## REQUIRED WORK
Repeat exactly the lines running from the first line of the data to the line containing "You are a computer-use", both ends included, and nothing else; drop the pictures.

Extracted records
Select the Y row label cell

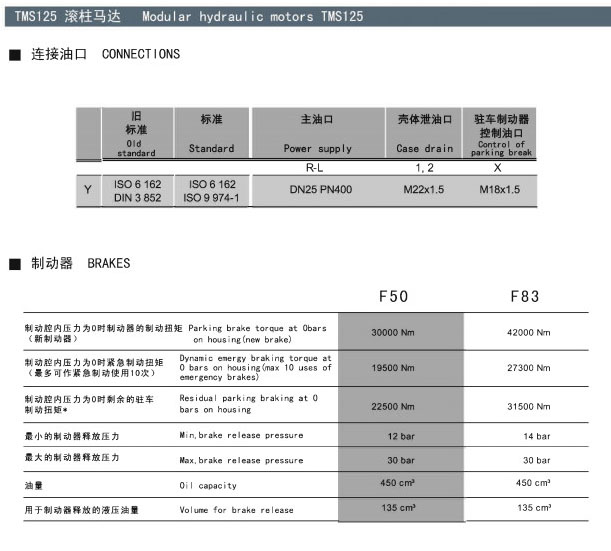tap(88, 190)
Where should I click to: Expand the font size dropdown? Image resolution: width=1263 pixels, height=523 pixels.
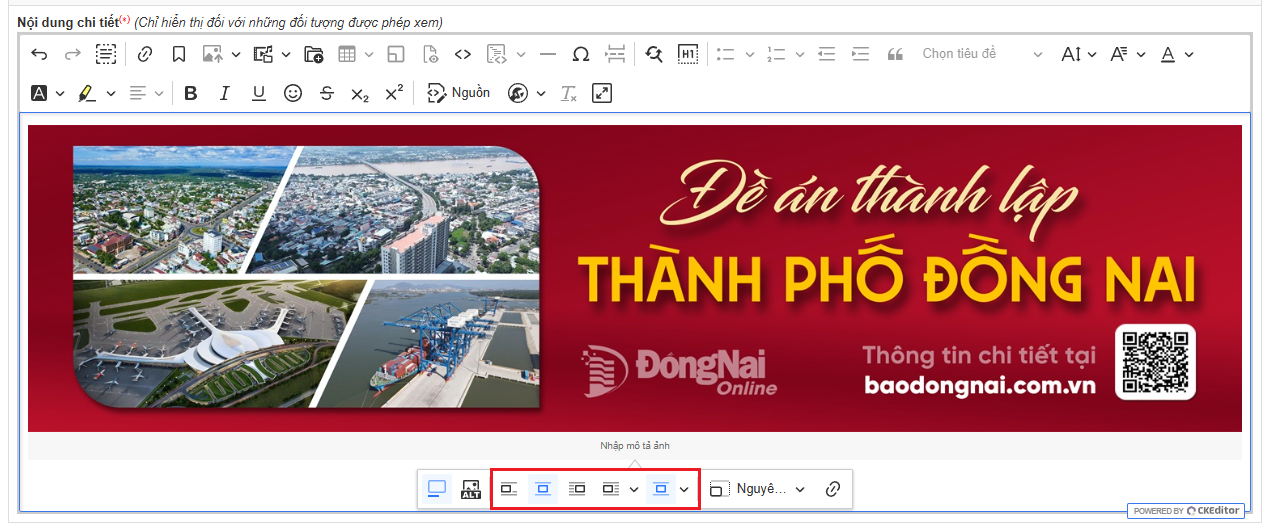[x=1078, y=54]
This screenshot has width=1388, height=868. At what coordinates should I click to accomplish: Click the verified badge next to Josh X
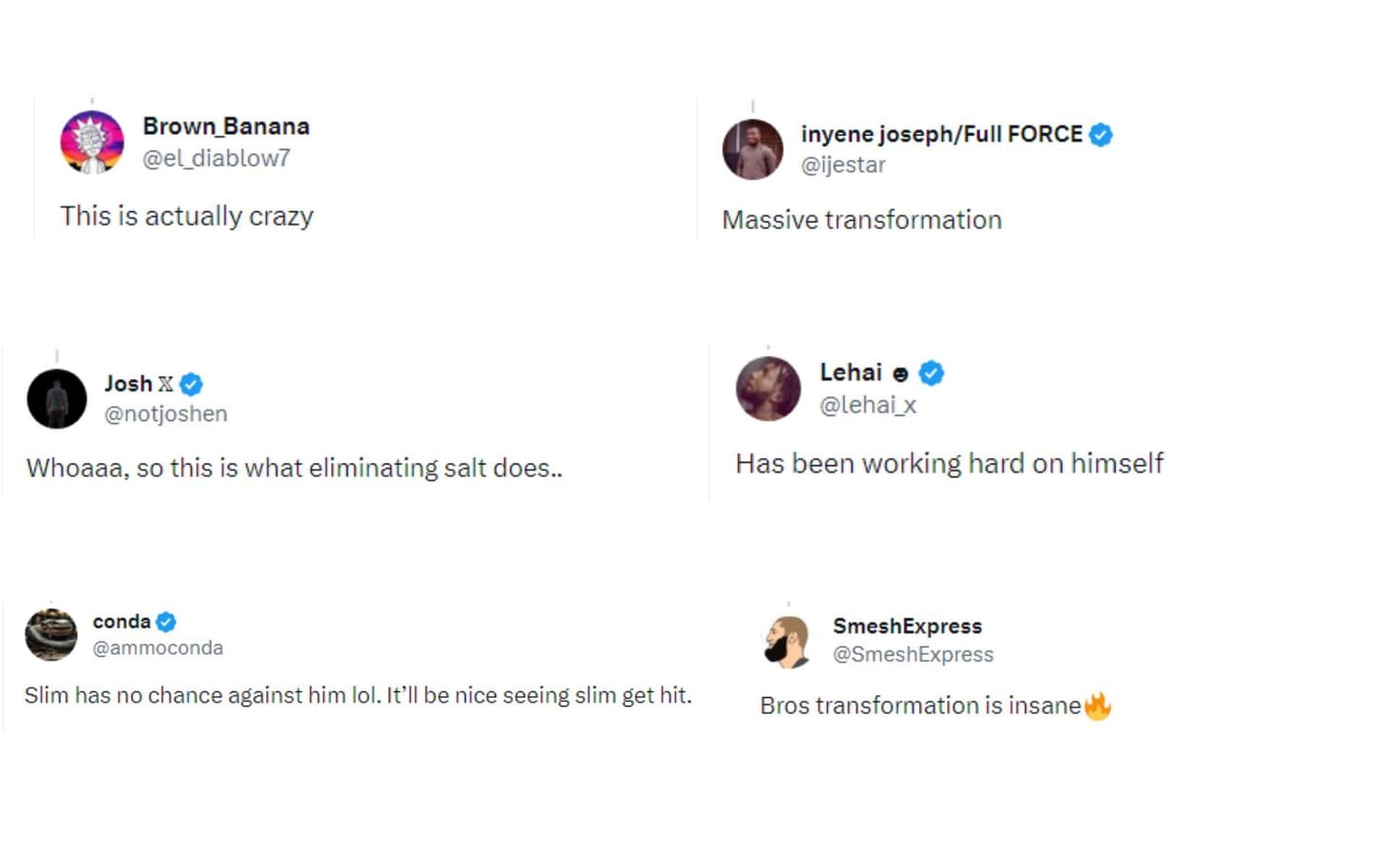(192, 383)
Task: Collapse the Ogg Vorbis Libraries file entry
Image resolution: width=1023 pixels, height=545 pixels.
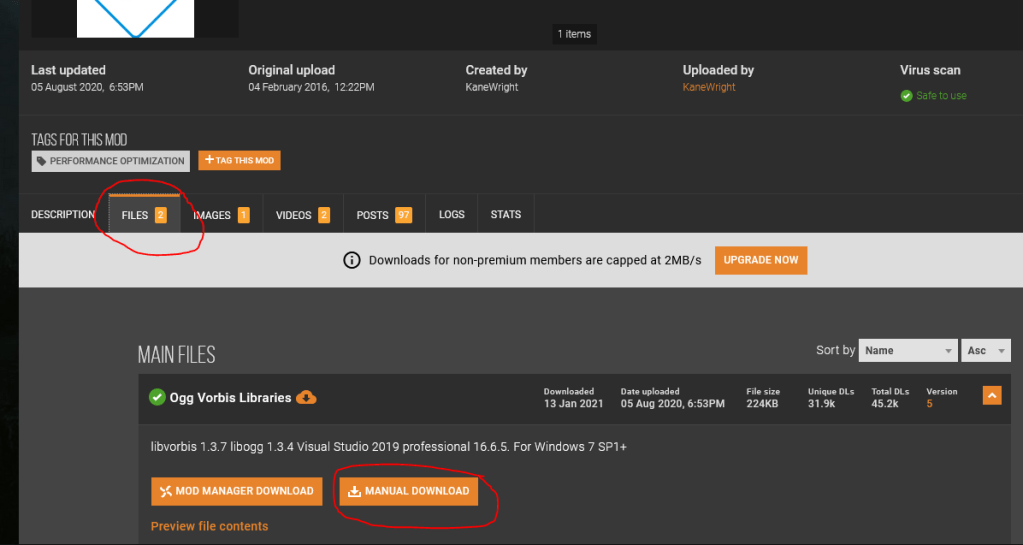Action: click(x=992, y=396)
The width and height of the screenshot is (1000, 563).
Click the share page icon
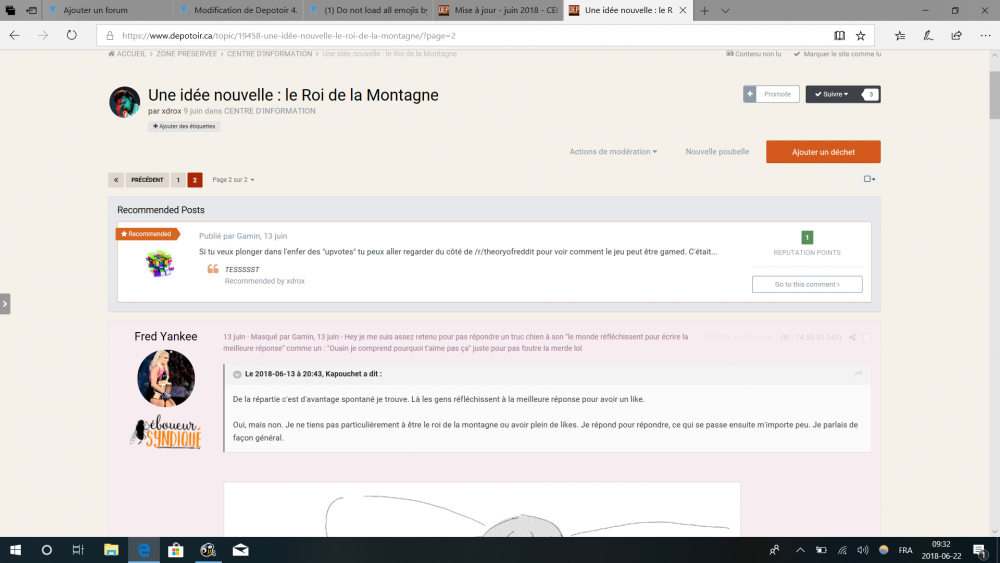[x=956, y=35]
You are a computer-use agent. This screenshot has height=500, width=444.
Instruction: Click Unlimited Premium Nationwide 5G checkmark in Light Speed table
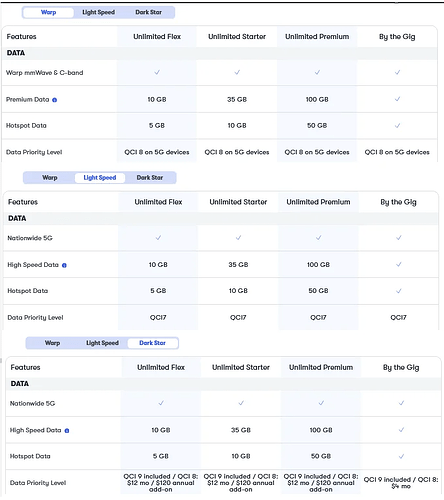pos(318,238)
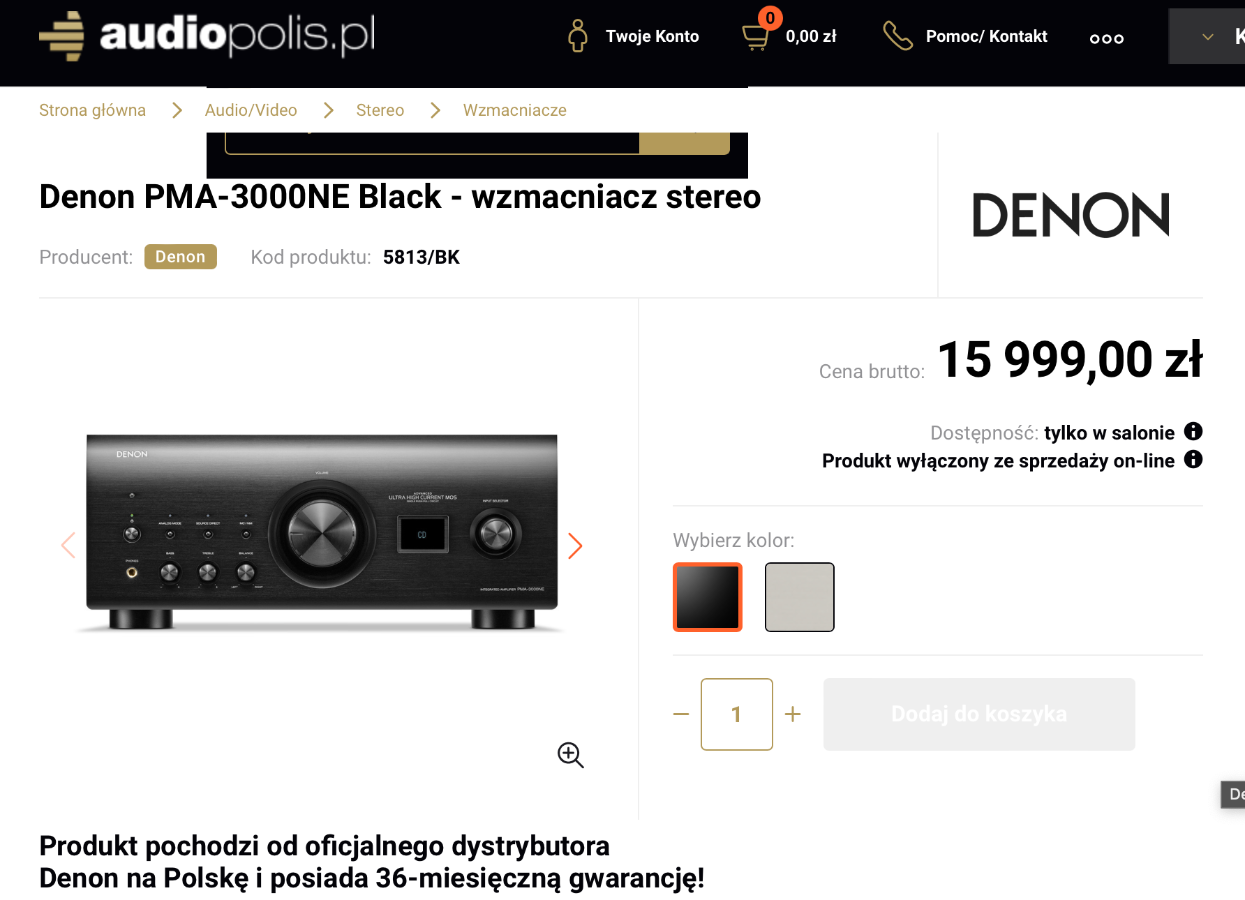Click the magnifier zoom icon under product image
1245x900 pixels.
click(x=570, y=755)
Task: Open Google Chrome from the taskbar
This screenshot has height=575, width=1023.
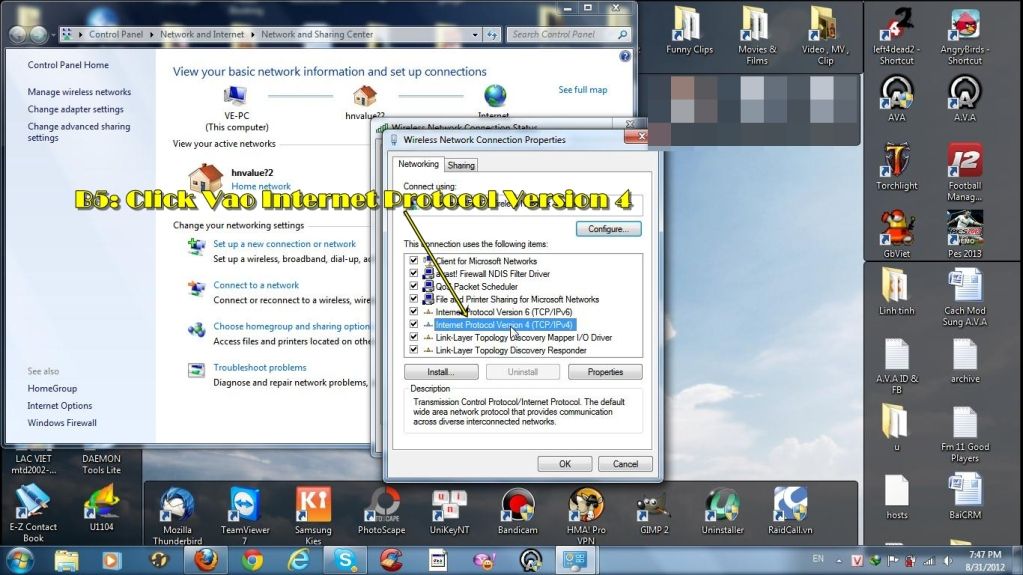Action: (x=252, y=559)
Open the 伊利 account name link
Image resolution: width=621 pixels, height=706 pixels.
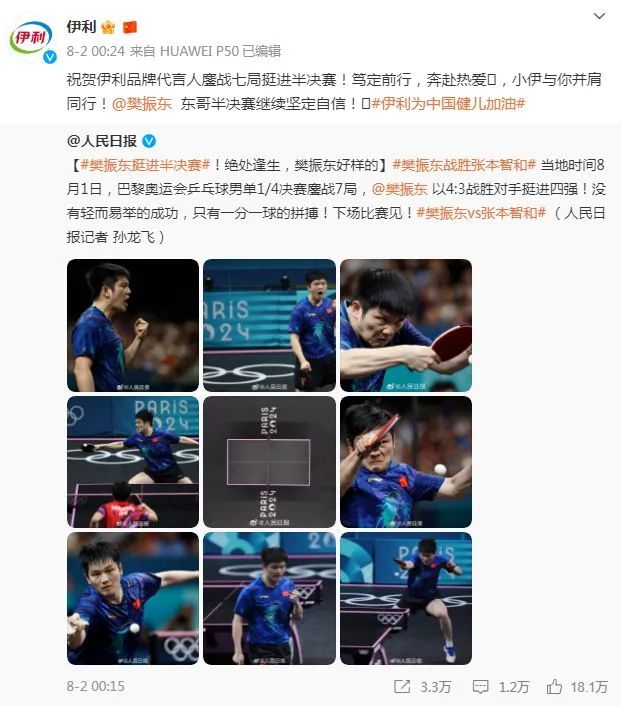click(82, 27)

## TASK RESULT
Select the Y row label cell

tap(88, 190)
Where should I click to: Expand the font size dropdown? Image resolution: width=1263 pixels, height=523 pixels.
[x=1078, y=54]
This screenshot has width=1388, height=868. At what coordinates should I click to accomplish: Click the verified badge next to Josh X
(192, 383)
Task: Collapse the Ogg Vorbis Libraries file entry
Image resolution: width=1023 pixels, height=545 pixels.
Action: click(x=992, y=396)
The width and height of the screenshot is (1000, 563).
Click the share page icon
[x=956, y=35]
You are a computer-use agent. This screenshot has height=500, width=444.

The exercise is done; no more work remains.